The Hospitalist. 2011 May;2011(05):

KEY Points

  • There is a substantially high cost of treatment and long-term disability or long-term care associated with stroke care. Costs can vary from 3% to 5% of the total annual healthcare budget.
  • The newer antiplatelet agents are more expensive than aspirin, and overall cost-effectiveness is difficult to estimate.
  • For patients ineligible for thrombolytic therapy, antiplatelet therapy is the best choice for treatment of acute ischemic stroke.
  • Aspirin is the only antiplatelet agent that has been shown to be effective in the early treatment of acute ischemic stroke and secondary prevention.
  • Clopidogrel is more effective than aspirin in preventing a combined endpoint of ischemic stroke, myocardial infarction, or vascular death, but it is not superior to aspirin in preventing recurrent stroke in transient ischemic attacks or stroke patients.

Additional Reading

  • European Stroke Initiative Executive Committee, EUSI Writing Committee, Olsen TS, et al. European Stroke Initiative Recommendations for Stroke Manage-ment update 2003. Cerebrovasc Dis. 2003;16:311-337.
  • Broderick JP, Adams HP Jr, Barsan W, et al. Guidelines for the management of spontaneous intracerebral hemorrhage: A statement for healthcare professionals from a special writing group of the Stroke Council, American Heart Association. Stroke. 1999;30:905-915.
  • Adams HP Jr, Davis PH, Leira EC, et al. Baseline NIH Stroke Scale score strongly predicts outcome after stroke: A report of the Trial of Org 10172 in Acute Stroke Treatment (TOAST). Neurology. 1999;53: 126-131.
  • Goldstein LB, Simel DL. Is this patient having a stroke?

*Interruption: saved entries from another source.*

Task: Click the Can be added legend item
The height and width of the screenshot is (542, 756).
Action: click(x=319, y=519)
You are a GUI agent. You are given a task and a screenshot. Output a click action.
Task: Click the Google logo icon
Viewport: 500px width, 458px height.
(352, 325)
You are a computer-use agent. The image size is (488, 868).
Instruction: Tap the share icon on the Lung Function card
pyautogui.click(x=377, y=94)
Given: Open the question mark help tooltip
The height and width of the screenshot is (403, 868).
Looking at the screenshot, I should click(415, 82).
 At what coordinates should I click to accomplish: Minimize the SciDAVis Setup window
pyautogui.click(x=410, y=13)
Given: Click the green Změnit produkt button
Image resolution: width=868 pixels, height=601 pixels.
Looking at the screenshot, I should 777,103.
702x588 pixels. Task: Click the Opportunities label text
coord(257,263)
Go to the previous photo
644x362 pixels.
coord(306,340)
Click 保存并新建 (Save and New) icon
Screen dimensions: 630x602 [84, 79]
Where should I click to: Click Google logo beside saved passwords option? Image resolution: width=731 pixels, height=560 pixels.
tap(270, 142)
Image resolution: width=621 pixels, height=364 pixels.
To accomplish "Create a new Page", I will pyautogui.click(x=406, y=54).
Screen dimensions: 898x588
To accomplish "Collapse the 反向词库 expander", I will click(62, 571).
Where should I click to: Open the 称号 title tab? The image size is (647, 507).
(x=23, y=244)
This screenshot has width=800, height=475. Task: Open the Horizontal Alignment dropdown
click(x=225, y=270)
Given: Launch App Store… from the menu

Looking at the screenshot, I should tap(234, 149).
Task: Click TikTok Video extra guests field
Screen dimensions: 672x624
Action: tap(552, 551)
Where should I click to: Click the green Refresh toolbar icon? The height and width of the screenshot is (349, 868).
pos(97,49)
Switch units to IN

JAMA. 2005;293:2391-2402.

Case

A 58-year-old woman with diabetes mellitus and hypertension presents with dysarthria and weakness on the right side of her body starting six hours prior to presentation. She is afebrile and has a blood pressure of 162/84 mmHg. Exam reveals the absence of a heart murmur and no lower-extremity swelling or calf tenderness. There is weakness of the right side of the body on exam with diminished proprioception. A noncontrast head CT shows no intracranial hemorrhage. She is admitted to the hospital with the diagnosis of acute ischemic stroke. What anticlotting or antiplatelet medications should she receive?

Overview

Stroke remains a significant cause of morbidity and mortality in the U.S. and around the world. The majority of strokes are ischemic in etiology. Although thrombolytic therapy is the most effective way to salvage ischemic brain tissue that has not yet infarcted, there is a narrow window for the use of thrombolytics in the treatment of acute ischemic stroke. As a result, many patients will not be eligible for thrombolysis. Outside of 4.5 hours from symptom onset, evidence suggests that the risk outweighs the benefit of using the thrombolytic alteplase. For patients ineligible for thrombolytic therapy, antiplatelet therapy remains the best choice for treatment.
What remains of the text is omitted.